1.1 | Petrichor

The rain smelled different in the city.

Out in the country, the air plunged into such delicious freshness that some green-eyed linguist had coined a word for it: petrichor. Earth and growth and the wide, open sky and all the things that made life worth living. Nature rejuvenated on pattering droplets out of the gunmetal grey.

The kind of freshness Casper dreamed of every time he fell asleep.

Once, the sweetness had been a promise when Casper closed his eyes, but he couldn't seem to imagine it anymore. With every step between these metal hulks of industrial poverty and decaying grey-wash towers, the stink of human pollution swallowed a little more of the memory.

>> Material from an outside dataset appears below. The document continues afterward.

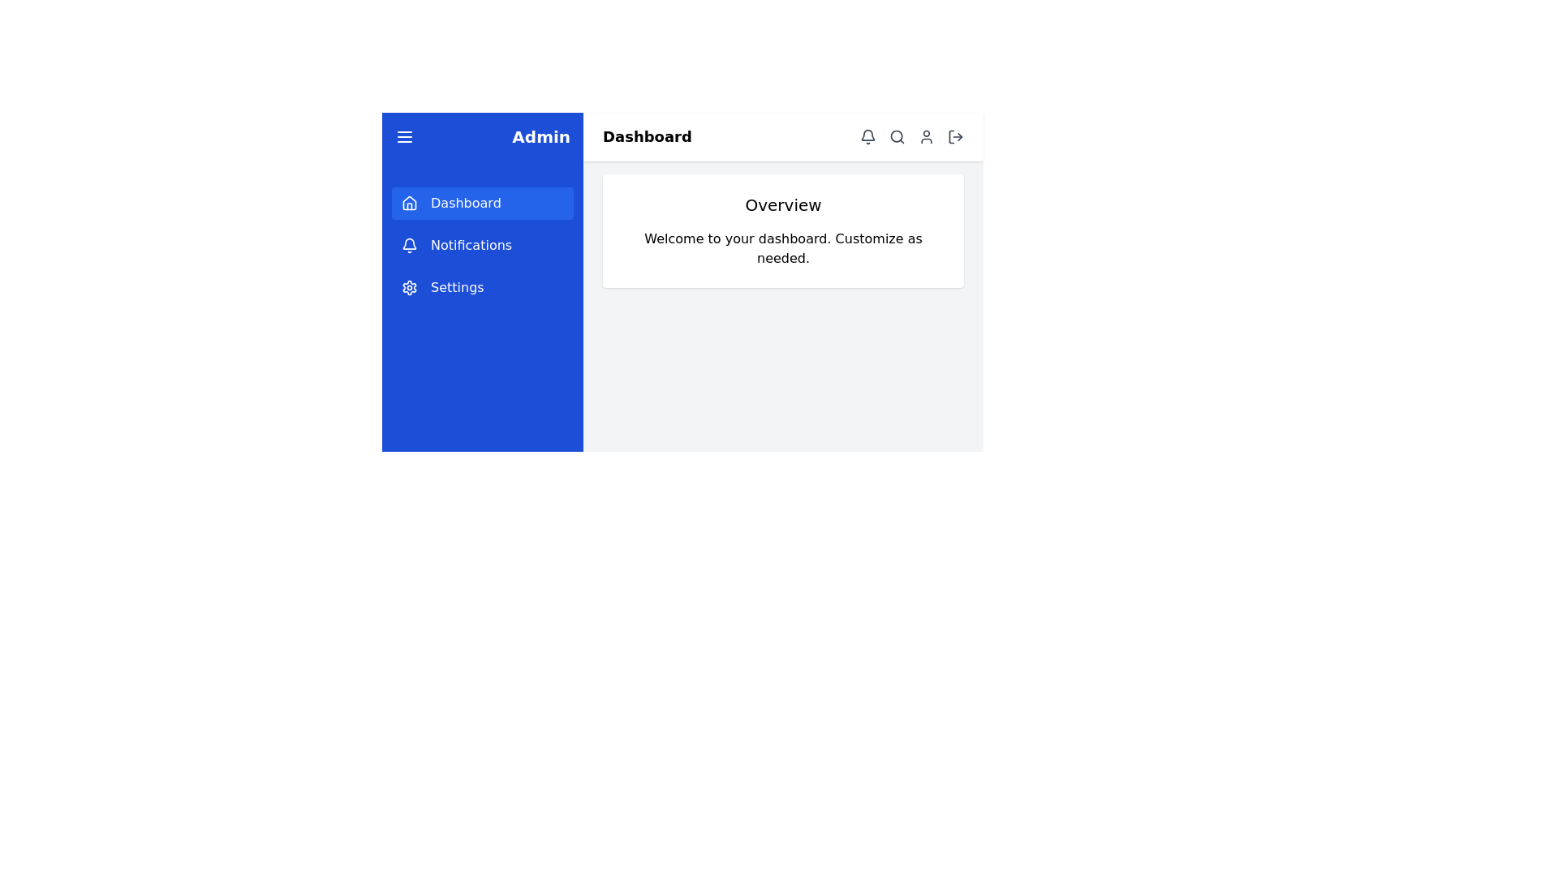 The height and width of the screenshot is (876, 1558). I want to click on the notification button located in the top-right corner of the interface, which is the first icon in a sequence of four icons, so click(867, 136).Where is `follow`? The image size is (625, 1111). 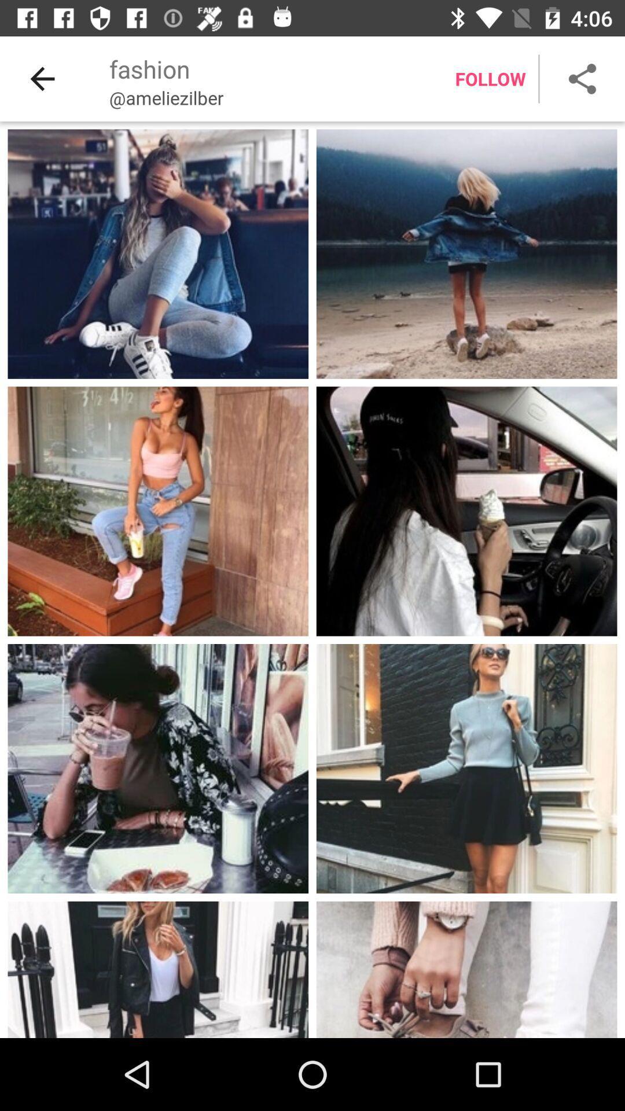 follow is located at coordinates (490, 78).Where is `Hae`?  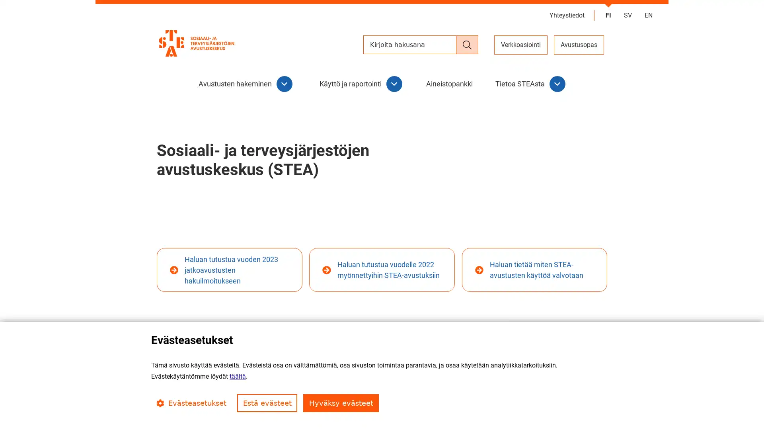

He'd run away here, once upon a time, and the city had been breathless with dreams. The untethered opportunity should have been the dawn of his damn life but all he'd found was one long waking nightmare and the swamp of apathy and oblivion suffocating everything inside him that hadn't already died.

At a pause on the corner, Casper pulled his phone out his pocket before striking out into the downpour again. Third time it'd swarmed against his thigh like a sack full of bees now, and he already knew who it was before he squinted at that scratched up screen through the raindrops that splattered across the glass. Jack, little heart tacked on the end that Casper had put there two years ago and never had the guts to change. Seemed like the stink should've gotten sweeter seeing his boyfriend's name in the dull LCD.

It didn't.

Sighing, Casper answered the call.

"Cassie baby!" Jack's slur blared down the phone. Babbling voices haunted the background, and gritting his teeth, Casper knocked down the volume. Drunk. But at least it sounded like a good mood. "Hey, baby! Thought you were at work?"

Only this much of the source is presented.